**Study text**.
◆ ◆ ◆ ◆

Health care spending exceeds total assets for one quarter of Medicare recipients

During the last 5 years of life, 25% of Medicare recipients spend more than the total value of their assets on out-of-pocket health care expenses, according to a study published in the Journal of General Internal Medicine.

Researchers examined 3,209 Medicare recipients from the 2002 to 2008 Health and Retirement Study during their last 5 years of life and compared their out-of-pocket health care expenditures with their total household assets.

In the 5 years prior to death, the average out-of-pocket expenditures were $38,688 for individuals and $51,030 for couples in which one spouse dies, according to study results. Researchers found 43% of Medicare recipients spend more than their total assets minus the value of their primary residences. Ten percent of spending exceeded total baseline assets and 24% exceeded non-housing assets among individuals survived by a spouse. Study results showed that average out-of-pocket spending varied among illnesses; patients with dementia and Alzheimer’s disease spend an average of $66,155, whereas those with gastrointestinal disease spend $31,069.

◆ ◆ ◆ ◆

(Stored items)
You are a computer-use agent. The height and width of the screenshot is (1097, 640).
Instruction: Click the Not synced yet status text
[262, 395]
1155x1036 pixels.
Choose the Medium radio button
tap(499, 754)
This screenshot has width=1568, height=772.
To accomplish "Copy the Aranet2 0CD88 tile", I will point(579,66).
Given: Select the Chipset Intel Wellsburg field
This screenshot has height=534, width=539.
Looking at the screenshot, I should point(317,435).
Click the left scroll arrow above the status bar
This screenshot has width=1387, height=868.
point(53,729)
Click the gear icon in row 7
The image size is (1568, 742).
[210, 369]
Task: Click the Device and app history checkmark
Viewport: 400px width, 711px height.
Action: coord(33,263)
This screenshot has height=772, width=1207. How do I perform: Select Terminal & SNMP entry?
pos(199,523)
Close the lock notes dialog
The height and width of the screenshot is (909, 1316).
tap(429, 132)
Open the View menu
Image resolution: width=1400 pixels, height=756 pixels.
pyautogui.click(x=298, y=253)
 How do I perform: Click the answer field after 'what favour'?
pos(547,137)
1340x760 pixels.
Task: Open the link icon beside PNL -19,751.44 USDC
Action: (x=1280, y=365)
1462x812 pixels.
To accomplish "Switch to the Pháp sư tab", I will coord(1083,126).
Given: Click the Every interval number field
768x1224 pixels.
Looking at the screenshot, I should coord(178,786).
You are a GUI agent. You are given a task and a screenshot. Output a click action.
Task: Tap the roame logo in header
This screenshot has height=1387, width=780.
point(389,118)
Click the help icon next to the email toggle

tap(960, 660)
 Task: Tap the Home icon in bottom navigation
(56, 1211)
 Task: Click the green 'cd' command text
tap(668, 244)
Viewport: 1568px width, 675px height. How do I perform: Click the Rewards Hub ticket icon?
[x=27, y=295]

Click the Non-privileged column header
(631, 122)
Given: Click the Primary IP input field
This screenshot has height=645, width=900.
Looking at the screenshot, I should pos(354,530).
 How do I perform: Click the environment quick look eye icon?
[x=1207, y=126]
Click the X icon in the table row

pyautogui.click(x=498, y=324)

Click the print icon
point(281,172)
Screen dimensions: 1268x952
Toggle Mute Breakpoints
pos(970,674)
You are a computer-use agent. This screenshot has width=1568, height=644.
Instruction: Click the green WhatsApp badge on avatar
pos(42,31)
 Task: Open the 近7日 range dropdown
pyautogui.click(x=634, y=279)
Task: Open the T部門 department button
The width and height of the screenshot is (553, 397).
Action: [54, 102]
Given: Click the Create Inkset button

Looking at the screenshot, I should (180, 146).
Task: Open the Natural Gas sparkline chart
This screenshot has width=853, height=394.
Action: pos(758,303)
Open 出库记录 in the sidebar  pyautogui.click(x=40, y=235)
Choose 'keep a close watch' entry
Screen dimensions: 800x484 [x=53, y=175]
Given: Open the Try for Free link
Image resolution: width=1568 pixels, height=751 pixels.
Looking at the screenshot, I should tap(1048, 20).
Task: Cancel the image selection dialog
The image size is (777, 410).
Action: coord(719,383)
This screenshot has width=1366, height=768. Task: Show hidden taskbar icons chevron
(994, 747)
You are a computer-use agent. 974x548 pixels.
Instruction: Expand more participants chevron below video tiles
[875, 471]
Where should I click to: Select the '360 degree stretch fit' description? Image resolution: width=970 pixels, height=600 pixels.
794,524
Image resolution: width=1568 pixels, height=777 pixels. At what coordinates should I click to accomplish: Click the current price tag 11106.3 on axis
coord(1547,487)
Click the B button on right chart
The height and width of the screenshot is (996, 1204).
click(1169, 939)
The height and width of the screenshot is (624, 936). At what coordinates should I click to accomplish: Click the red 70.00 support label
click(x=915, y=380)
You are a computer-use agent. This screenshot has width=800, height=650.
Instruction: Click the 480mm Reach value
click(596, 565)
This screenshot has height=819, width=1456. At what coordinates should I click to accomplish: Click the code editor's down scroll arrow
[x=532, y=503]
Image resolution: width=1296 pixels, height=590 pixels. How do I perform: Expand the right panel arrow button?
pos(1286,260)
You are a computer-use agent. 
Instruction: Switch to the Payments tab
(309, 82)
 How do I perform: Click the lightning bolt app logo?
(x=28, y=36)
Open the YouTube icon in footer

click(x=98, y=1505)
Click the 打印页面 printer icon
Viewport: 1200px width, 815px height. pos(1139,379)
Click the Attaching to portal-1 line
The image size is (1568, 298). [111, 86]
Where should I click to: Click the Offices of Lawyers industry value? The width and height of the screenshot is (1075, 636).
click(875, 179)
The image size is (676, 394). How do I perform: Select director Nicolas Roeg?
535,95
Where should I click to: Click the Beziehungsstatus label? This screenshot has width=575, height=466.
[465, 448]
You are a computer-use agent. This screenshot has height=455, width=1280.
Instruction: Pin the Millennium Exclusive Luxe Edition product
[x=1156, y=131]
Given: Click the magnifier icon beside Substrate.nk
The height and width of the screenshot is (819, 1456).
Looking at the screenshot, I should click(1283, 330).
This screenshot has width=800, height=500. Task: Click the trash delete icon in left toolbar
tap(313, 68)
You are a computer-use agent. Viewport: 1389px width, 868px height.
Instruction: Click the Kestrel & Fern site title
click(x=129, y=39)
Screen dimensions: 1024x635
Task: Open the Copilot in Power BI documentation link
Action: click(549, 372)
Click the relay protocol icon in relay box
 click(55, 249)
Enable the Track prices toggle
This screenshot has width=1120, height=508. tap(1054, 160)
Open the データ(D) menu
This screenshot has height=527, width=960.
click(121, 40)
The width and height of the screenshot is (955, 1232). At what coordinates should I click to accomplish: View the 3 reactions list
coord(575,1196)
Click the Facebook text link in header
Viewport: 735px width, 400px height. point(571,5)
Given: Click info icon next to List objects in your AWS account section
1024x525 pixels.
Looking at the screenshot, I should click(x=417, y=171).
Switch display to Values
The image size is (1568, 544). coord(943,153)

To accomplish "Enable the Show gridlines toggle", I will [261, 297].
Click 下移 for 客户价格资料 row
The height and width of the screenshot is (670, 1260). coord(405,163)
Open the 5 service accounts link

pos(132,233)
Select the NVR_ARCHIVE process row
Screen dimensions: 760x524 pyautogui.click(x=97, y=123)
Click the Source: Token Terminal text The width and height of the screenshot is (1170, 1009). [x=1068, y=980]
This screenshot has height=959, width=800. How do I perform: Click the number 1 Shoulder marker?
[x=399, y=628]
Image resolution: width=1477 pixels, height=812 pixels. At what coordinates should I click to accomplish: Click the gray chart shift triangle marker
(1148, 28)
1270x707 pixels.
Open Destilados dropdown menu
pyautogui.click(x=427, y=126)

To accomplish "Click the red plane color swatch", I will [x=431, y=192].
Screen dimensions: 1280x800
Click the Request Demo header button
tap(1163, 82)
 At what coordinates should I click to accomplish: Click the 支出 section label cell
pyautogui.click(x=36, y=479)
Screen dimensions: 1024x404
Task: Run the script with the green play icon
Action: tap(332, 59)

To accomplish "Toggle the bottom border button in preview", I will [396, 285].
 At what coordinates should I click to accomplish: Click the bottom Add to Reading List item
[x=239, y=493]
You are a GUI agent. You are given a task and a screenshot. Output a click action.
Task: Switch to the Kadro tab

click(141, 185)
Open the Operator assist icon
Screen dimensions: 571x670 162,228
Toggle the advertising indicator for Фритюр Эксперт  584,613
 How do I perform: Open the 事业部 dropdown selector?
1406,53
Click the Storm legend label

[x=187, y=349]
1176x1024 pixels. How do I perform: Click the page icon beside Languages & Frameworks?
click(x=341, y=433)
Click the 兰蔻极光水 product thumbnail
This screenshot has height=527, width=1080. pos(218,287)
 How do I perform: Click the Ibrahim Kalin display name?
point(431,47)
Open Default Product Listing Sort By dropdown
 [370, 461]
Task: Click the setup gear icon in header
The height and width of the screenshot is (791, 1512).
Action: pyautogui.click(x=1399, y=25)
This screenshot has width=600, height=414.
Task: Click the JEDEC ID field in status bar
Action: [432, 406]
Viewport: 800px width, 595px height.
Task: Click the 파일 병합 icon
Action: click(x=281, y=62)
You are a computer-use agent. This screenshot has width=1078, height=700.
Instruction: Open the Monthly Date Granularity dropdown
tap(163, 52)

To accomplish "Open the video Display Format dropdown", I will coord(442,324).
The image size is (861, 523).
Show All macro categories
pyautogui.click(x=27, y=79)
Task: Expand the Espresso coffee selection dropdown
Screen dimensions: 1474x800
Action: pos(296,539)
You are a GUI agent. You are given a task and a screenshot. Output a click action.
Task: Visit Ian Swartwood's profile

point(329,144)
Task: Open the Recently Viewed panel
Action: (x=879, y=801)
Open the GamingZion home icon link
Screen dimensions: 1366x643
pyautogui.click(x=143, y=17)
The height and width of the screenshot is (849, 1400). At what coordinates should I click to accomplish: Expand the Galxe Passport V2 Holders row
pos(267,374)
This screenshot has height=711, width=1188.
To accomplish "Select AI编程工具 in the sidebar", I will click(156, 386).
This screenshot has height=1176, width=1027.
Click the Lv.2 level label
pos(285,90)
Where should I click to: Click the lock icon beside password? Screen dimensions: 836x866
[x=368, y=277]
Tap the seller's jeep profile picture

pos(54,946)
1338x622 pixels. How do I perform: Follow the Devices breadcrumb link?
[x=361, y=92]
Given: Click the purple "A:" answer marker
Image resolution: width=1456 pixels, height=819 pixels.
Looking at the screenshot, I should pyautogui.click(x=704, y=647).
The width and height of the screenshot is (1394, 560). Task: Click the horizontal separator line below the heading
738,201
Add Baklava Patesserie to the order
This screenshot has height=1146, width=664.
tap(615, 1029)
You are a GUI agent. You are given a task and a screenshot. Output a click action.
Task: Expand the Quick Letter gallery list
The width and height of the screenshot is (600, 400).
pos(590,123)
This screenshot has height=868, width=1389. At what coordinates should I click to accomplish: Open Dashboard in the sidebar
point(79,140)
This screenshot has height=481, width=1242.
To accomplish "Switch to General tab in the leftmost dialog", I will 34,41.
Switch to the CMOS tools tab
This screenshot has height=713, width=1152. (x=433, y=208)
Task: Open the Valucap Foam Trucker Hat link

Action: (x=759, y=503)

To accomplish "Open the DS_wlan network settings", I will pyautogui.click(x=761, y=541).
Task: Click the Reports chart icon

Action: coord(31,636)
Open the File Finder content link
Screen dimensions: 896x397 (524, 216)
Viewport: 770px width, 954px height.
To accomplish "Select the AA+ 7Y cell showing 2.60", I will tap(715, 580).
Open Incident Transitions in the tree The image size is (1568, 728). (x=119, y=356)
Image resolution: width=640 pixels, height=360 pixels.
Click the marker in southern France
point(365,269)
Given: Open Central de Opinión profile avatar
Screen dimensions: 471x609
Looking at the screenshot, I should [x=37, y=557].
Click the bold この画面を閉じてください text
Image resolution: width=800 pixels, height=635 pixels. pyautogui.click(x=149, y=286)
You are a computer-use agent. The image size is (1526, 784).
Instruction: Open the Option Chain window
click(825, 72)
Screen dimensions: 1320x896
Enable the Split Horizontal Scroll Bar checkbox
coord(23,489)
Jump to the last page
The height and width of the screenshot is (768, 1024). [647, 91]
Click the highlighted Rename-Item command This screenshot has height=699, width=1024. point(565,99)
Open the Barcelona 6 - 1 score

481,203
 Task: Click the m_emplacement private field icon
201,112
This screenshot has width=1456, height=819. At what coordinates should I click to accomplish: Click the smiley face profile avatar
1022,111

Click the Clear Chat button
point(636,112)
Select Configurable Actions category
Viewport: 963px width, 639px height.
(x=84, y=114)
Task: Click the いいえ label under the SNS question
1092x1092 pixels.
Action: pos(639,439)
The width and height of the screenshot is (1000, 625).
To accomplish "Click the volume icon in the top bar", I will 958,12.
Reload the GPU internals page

◆ ◆ ◆ ◆

**Work to be completed**.
Pick up the article on Medicare recipients' out-of-pocket health care spending right after its last sentence and carry it forward.

**Exercise response**.
“Medicare provides a significant amount of health care coverage to people over 65, but it does not cover co-payments, deductibles, homecare services or non-rehabilitative nursing home care,” Amy S. Kelley, MD, assistant professor of geriatrics and palliative medicine at Mount Sinai School of Medicine, said in a press release. “I think a lot of people will be surprised by how high these out-of-pocket costs are in the last years of life.”

For more information:

Kelley AS, McGarry K, Fahle S, et al. Out-of-pocket spending in the last five years of life. J Gen Intern Med. 2012.

Disclosure: Kelley received funding from the Hartford Foundation.